**TASK GOAL:** Give back all of the records, exactly and completely.

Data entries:
*** Block opens ***

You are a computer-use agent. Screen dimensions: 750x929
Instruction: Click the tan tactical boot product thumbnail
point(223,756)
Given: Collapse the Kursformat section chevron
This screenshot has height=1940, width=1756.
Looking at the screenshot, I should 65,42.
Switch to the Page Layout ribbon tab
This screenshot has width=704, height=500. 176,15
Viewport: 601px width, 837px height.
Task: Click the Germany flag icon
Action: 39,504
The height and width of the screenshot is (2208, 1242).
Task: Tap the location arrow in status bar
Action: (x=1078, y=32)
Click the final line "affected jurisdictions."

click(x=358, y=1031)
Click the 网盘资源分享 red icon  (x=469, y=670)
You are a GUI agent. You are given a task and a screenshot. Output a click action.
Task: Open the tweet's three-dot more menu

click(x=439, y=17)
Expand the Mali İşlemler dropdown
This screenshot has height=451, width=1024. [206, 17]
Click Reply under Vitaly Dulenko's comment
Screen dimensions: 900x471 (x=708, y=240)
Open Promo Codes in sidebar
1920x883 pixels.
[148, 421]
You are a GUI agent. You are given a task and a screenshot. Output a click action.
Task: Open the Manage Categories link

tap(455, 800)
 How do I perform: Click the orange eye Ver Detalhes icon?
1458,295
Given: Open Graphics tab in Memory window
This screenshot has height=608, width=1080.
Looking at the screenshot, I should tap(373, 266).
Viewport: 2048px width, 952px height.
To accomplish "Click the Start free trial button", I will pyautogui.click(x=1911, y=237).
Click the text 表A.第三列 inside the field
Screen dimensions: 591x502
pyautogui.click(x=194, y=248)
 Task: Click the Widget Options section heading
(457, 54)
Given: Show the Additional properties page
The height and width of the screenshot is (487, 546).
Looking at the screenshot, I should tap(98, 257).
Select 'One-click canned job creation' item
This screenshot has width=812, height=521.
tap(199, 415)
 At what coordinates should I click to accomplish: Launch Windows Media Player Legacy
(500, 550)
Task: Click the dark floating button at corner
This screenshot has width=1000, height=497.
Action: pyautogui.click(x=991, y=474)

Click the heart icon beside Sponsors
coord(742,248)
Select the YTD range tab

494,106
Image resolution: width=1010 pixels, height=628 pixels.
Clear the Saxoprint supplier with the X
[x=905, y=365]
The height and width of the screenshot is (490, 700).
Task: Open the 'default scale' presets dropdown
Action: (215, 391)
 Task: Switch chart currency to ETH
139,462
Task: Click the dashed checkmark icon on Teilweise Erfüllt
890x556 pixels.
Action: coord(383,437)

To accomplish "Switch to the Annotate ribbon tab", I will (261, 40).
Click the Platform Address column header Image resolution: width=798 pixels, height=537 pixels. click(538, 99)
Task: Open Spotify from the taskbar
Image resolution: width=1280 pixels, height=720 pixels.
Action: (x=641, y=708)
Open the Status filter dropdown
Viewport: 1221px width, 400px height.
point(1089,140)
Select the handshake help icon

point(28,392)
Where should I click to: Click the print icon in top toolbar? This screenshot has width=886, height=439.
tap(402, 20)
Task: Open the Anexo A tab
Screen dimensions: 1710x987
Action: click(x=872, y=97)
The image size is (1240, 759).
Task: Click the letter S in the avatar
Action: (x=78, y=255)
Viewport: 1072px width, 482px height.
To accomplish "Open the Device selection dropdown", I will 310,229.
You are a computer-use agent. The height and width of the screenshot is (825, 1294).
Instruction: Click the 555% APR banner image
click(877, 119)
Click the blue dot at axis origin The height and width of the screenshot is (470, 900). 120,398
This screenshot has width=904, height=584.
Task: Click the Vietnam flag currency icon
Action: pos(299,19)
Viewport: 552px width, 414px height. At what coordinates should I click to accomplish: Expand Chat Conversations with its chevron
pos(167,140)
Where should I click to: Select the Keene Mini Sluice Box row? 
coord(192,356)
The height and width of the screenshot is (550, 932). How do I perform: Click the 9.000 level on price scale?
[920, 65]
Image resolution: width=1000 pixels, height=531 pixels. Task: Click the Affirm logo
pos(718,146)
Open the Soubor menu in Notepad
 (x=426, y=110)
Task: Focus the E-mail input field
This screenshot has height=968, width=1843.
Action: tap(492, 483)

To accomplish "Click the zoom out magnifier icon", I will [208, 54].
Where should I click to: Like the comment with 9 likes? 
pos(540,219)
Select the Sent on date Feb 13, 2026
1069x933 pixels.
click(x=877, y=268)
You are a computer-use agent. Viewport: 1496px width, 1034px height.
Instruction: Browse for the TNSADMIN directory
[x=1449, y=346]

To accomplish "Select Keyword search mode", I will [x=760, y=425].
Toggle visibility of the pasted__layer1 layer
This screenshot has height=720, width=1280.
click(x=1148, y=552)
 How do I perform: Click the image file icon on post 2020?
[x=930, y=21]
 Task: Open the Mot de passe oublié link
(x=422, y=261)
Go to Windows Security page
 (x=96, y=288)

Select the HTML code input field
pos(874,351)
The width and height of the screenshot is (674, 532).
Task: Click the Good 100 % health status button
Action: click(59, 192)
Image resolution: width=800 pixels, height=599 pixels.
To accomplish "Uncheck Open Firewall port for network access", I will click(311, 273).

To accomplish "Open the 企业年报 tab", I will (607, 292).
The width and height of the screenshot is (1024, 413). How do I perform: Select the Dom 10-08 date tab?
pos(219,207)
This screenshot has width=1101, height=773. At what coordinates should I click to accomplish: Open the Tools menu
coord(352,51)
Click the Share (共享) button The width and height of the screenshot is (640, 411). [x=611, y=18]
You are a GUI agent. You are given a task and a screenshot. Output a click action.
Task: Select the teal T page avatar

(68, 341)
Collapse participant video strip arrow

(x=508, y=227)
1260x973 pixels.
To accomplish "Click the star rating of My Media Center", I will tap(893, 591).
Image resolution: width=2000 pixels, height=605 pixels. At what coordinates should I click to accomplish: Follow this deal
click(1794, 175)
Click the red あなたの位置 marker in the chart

*** Block closes ***

**RESULT FOR THIS TASK:**
You are a computer-use agent. Screen dimensions: 750x929
Instruction: Click the tan tactical boot product thumbnail
point(223,756)
Given: Collapse the Kursformat section chevron
This screenshot has height=1940, width=1756.
Looking at the screenshot, I should 65,42.
Switch to the Page Layout ribbon tab
This screenshot has width=704, height=500. 176,15
Viewport: 601px width, 837px height.
Task: Click the Germany flag icon
Action: 39,504
The height and width of the screenshot is (2208, 1242).
Task: Tap the location arrow in status bar
Action: (x=1078, y=32)
Click the final line "affected jurisdictions."

click(x=358, y=1031)
Click the 网盘资源分享 red icon  (x=469, y=670)
You are a GUI agent. You are given a task and a screenshot. Output a click action.
Task: Open the tweet's three-dot more menu

click(x=439, y=17)
Expand the Mali İşlemler dropdown
This screenshot has height=451, width=1024. [206, 17]
Click Reply under Vitaly Dulenko's comment
Screen dimensions: 900x471 (x=708, y=240)
Open Promo Codes in sidebar
1920x883 pixels.
[148, 421]
You are a GUI agent. You are given a task and a screenshot. Output a click action.
Task: Open the Manage Categories link

tap(455, 800)
 How do I perform: Click the orange eye Ver Detalhes icon?
1458,295
Given: Open Graphics tab in Memory window
This screenshot has height=608, width=1080.
Looking at the screenshot, I should tap(373, 266).
Viewport: 2048px width, 952px height.
To accomplish "Click the Start free trial button", I will pyautogui.click(x=1911, y=237).
Click the text 表A.第三列 inside the field
Screen dimensions: 591x502
pyautogui.click(x=194, y=248)
 Task: Click the Widget Options section heading
(457, 54)
Given: Show the Additional properties page
The height and width of the screenshot is (487, 546).
Looking at the screenshot, I should tap(98, 257).
Select 'One-click canned job creation' item
This screenshot has width=812, height=521.
tap(199, 415)
 At what coordinates should I click to accomplish: Launch Windows Media Player Legacy
(500, 550)
Task: Click the dark floating button at corner
This screenshot has width=1000, height=497.
Action: pyautogui.click(x=991, y=474)

Click the heart icon beside Sponsors
coord(742,248)
Select the YTD range tab

494,106
Image resolution: width=1010 pixels, height=628 pixels.
Clear the Saxoprint supplier with the X
[x=905, y=365]
The height and width of the screenshot is (490, 700).
Task: Open the 'default scale' presets dropdown
Action: (215, 391)
 Task: Switch chart currency to ETH
139,462
Task: Click the dashed checkmark icon on Teilweise Erfüllt
890x556 pixels.
Action: coord(383,437)

To accomplish "Switch to the Annotate ribbon tab", I will (261, 40).
Click the Platform Address column header Image resolution: width=798 pixels, height=537 pixels. click(538, 99)
Task: Open Spotify from the taskbar
Image resolution: width=1280 pixels, height=720 pixels.
Action: (x=641, y=708)
Open the Status filter dropdown
Viewport: 1221px width, 400px height.
point(1089,140)
Select the handshake help icon

point(28,392)
Where should I click to: Click the print icon in top toolbar? This screenshot has width=886, height=439.
tap(402, 20)
Task: Open the Anexo A tab
Screen dimensions: 1710x987
Action: click(x=872, y=97)
The image size is (1240, 759).
Task: Click the letter S in the avatar
Action: (x=78, y=255)
Viewport: 1072px width, 482px height.
To accomplish "Open the Device selection dropdown", I will 310,229.
You are a computer-use agent. The height and width of the screenshot is (825, 1294).
Instruction: Click the 555% APR banner image
click(877, 119)
Click the blue dot at axis origin The height and width of the screenshot is (470, 900). 120,398
This screenshot has width=904, height=584.
Task: Click the Vietnam flag currency icon
Action: pos(299,19)
Viewport: 552px width, 414px height. At what coordinates should I click to accomplish: Expand Chat Conversations with its chevron
pos(167,140)
Where should I click to: Select the Keene Mini Sluice Box row? 
coord(192,356)
The height and width of the screenshot is (550, 932). How do I perform: Click the 9.000 level on price scale?
[920, 65]
Image resolution: width=1000 pixels, height=531 pixels. Task: Click the Affirm logo
pos(718,146)
Open the Soubor menu in Notepad
 (x=426, y=110)
Task: Focus the E-mail input field
This screenshot has height=968, width=1843.
Action: tap(492, 483)

To accomplish "Click the zoom out magnifier icon", I will [208, 54].
Where should I click to: Like the comment with 9 likes? 
pos(540,219)
Select the Sent on date Feb 13, 2026
1069x933 pixels.
click(x=877, y=268)
You are a computer-use agent. Viewport: 1496px width, 1034px height.
Instruction: Browse for the TNSADMIN directory
[x=1449, y=346]

To accomplish "Select Keyword search mode", I will [x=760, y=425].
Toggle visibility of the pasted__layer1 layer
This screenshot has height=720, width=1280.
click(x=1148, y=552)
 How do I perform: Click the image file icon on post 2020?
[x=930, y=21]
 Task: Open the Mot de passe oublié link
(x=422, y=261)
Go to Windows Security page
 (x=96, y=288)

Select the HTML code input field
pos(874,351)
The width and height of the screenshot is (674, 532).
Task: Click the Good 100 % health status button
Action: click(59, 192)
Image resolution: width=800 pixels, height=599 pixels.
To accomplish "Uncheck Open Firewall port for network access", I will click(311, 273).

To accomplish "Open the 企业年报 tab", I will (607, 292).
The width and height of the screenshot is (1024, 413). How do I perform: Select the Dom 10-08 date tab?
pos(219,207)
This screenshot has width=1101, height=773. At what coordinates should I click to accomplish: Open the Tools menu
coord(352,51)
Click the Share (共享) button The width and height of the screenshot is (640, 411). [x=611, y=18]
You are a GUI agent. You are given a task and a screenshot. Output a click action.
Task: Select the teal T page avatar

(68, 341)
Collapse participant video strip arrow

(x=508, y=227)
1260x973 pixels.
To accomplish "Click the star rating of My Media Center", I will tap(893, 591).
Image resolution: width=2000 pixels, height=605 pixels. At what coordinates should I click to accomplish: Follow this deal
click(1794, 175)
Click the red あなたの位置 marker in the chart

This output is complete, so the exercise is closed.